L2/01-423

2001-10-31

Suggested reference name and annotation updates

 

Kent Karlsson

 

 

Reference names for C0 and C1 control characters in UCD

 

The Fifth edition of ECMA-48, 1991, a.k.a. ISO/IEC 6429:1992 (Third edition), did some name changes to the names for the C0 and C1 “control” characters so as to internationalise the names somewhat.  In particular, references to horizontal, vertical, up and down, were changed to refer to character, line, backward and forward respectively.  Further, the file, group, record and unit separators appear to have been generalized (I don’t have access to the fourth edition) to information separator one, two, three, and four, so as not to always imply a hierarchy, or at least not the particular hierarchy of files, groups, records, and units.

 

The Fifth edition of ECMA-48 is the only edition of ECMA-48 now available (online), and the Third edition of 6429 is the only edition now available (from ISO), and the name changes referred to above even predate the first edition of 10646-1. Therefore, the current ECMA-48/6429 names are the names that should be used in the UnicodeData.txt data file and other UCD data files.

 

Annotations for C0 and C1 control characters in NamesList.txt

 

The Fourth edition names for C0 and C0 control characters, which are now used in UnicodeData.txt, should be preserved as alias names in NamesList.txt.

 

Annotations for some other characters in NamesList.txt

 

Some additional new cross references, and additional short explanations for some characters are also included below, in particular in relation to UAX 13, soft hyphen, and the new (or, rather, outdated, but new addition to Unicode) scan line characters, as well as the new word joiner character.

 

Suggested NamesList.txt excerpt

 

The new parts are marked with bold red below.

 

 

 

0009       <control>

           = CHARACTER TABULATION

           = HORIZONTAL TABULATION (HT)

           * the name was changed in 1991 to a more international name (lines may be vertical)

 

000A       <control>

           = LINE FEED (LF)

           = new line (nl), end of line

           * see UAX 13

           x (carriage return - 000D)

           x (next line - 0085)

           x (line separator - 2028)

           x (paragraph separator - 2029)

 

000B       <control>

           = LINE TABULATION

           = VERTICAL TABULATION (VT)

           * the name was changed in 1991 to a more international name (lines may be vertical)

           * see UAX 13

           x (line separator - 2028)

 

000C       <control>

           = FORM FEED (FF)

           = next page, end of page

           * see UAX 13

           x (line separator - 2028)

 

000D       <control>

           = CARRIAGE RETURN (CR)

           * see UAX 13

           x (line feed - 000A)

           x (next line - 0085)

           x (line separator - 2028)

           x (paragraph separator - 2029)

 

001A       <control>

           = SUBSTITUTE

           * used in the place of a character that has been found to be invalid or in error

           * intended to be introduced by automatic means

           x (replacement character - FFFD)

 

001C       <control>

           = INFORMATION SEPARATOR FOUR

           = FILE SEPARATOR

 

001D       <control>

           = INFORMATION SEPARATOR THREE

           = GROUP SEPARATOR

 

001E       <control>

           = INFORMATION SEPARATOR TWO

           = RECORD SEPARATOR

 

001F       <control>

           = INFORMATION SEPARATOR ONE

           = UNIT SEPARATOR

 

 

 

 

0020       SPACE

           * sometimes considered a control code

           * other space characters: 2000-200A

           x (no-break space - 00A0)

           x (zero width space - 200B)

           x (ideographic space - 3000)

           x (zero width no-break space - FEFF)

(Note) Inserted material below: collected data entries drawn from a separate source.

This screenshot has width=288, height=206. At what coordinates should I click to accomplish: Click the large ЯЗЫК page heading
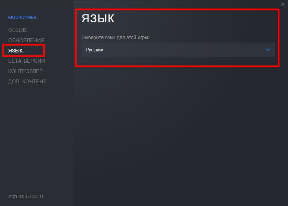[98, 18]
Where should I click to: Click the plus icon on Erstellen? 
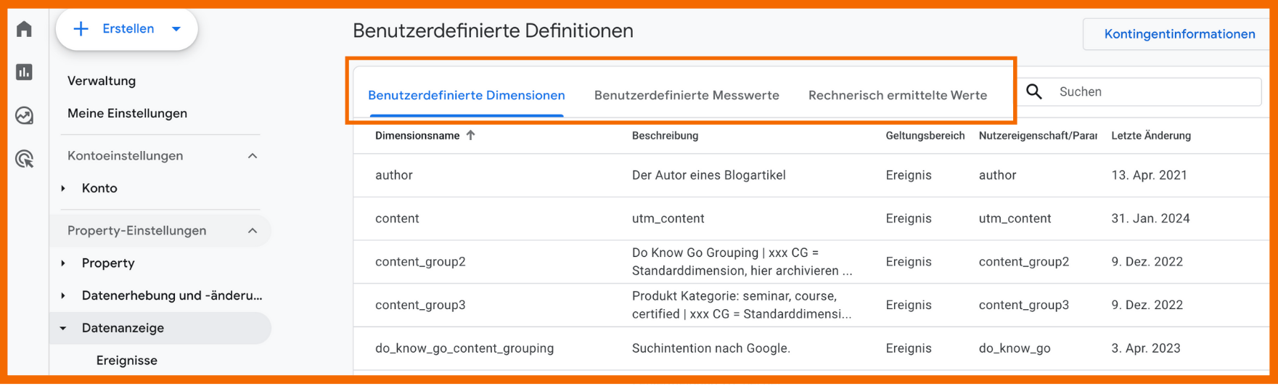81,29
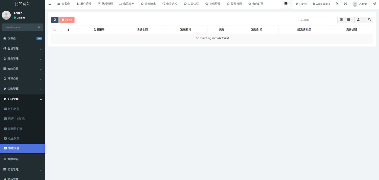The height and width of the screenshot is (180, 379).
Task: Select 矿机列表 in the sidebar
Action: point(14,109)
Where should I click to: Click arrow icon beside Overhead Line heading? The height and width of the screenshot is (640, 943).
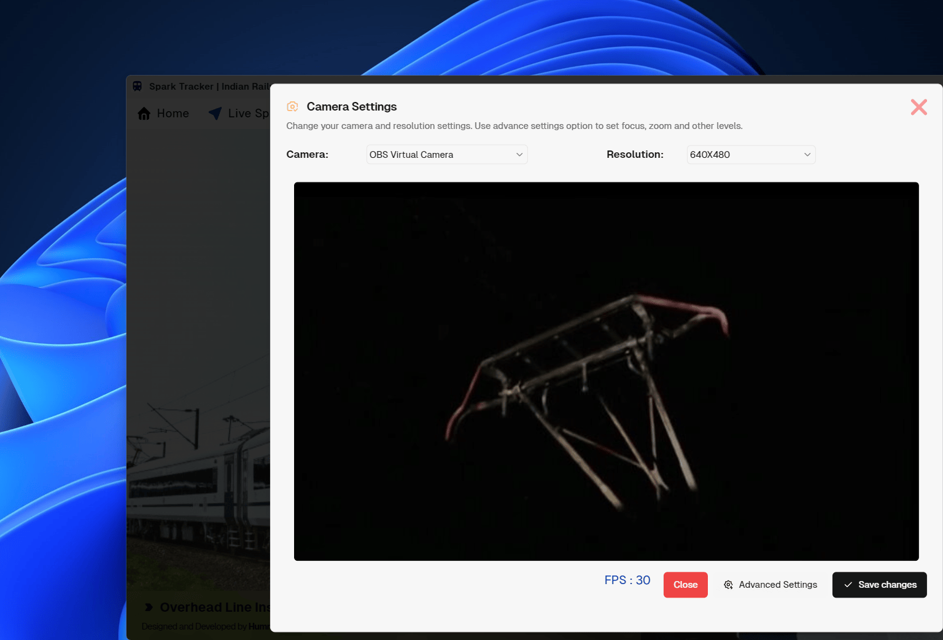[149, 607]
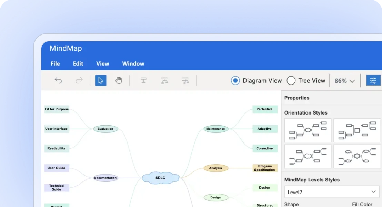Image resolution: width=382 pixels, height=207 pixels.
Task: Click the insert subtopic icon
Action: (x=164, y=80)
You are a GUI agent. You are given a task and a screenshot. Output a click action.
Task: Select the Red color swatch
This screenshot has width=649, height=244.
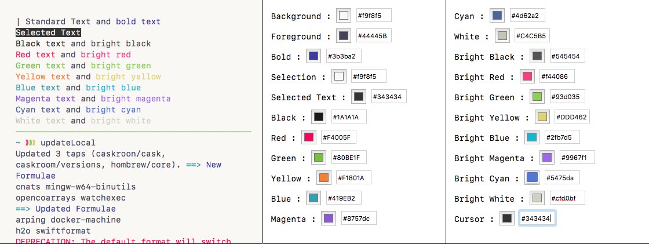coord(309,137)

           x (word joiner – 2060)

 

 

 

 

0082       <control>

           = BREAK PERMITTED HERE

           * used to indicate a point where a line break may occur when text is formatted

           * zero width (no streach)

           x (zero width space - 200B)

           x (soft hyphen - 00AD)

           x (mongolian todo soft hyphen - 1806)

 

0083       <control>

           = NO BREAK HERE

           * used to indicate a point where a line break shall not occur when text is formatted

           x (zero width no-break space - FEFF)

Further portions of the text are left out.